• Required work: Your response must be made up of each line in the data below that contains the string "accomplish".

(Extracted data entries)
————————
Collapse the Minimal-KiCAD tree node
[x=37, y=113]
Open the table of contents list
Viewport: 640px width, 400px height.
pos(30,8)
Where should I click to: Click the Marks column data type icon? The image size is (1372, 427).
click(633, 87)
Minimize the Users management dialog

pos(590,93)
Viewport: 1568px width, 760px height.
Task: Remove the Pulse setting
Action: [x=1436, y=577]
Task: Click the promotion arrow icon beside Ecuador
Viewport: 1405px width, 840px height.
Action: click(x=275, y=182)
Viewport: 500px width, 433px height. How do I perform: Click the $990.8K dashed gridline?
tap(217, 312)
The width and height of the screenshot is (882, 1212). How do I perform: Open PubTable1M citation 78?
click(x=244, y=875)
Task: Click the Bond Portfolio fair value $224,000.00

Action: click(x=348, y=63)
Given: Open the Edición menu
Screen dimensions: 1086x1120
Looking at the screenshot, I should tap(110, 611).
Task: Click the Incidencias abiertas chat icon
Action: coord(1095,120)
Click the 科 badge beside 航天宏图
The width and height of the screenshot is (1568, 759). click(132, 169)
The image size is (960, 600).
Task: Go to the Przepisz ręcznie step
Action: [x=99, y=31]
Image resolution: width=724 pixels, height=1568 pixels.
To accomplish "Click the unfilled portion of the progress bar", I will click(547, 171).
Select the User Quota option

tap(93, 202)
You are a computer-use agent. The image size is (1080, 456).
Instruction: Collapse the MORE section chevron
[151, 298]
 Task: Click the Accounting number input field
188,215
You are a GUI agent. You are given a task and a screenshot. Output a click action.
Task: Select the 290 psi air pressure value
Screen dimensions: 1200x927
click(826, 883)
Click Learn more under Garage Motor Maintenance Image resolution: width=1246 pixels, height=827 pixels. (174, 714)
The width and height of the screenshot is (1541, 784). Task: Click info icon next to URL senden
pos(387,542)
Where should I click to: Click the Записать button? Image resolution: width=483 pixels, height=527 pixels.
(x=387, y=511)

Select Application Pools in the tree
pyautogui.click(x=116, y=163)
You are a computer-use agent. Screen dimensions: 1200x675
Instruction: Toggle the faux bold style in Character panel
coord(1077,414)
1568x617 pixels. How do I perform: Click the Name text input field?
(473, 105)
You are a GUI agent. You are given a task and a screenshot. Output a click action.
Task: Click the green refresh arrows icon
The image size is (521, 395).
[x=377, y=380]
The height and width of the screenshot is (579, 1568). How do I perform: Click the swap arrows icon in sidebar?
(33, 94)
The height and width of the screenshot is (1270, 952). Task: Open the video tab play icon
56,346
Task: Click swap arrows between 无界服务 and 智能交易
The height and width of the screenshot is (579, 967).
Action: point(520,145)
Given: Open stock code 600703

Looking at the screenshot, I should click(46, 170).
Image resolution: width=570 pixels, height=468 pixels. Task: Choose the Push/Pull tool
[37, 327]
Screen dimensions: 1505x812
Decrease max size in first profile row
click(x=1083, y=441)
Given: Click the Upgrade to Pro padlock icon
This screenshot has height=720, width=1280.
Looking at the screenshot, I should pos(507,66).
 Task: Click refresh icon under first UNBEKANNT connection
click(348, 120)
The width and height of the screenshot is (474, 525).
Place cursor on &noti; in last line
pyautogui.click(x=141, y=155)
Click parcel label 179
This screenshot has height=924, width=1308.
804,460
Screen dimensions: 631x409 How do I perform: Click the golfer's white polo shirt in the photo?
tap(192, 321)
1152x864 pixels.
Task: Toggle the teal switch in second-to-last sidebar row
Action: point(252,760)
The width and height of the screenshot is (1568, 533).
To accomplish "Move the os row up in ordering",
————————
• Expected answer:
To accomplish "Click the unfilled portion of the progress bar", I will click(547, 171).
To accomplish "Move the os row up in ordering",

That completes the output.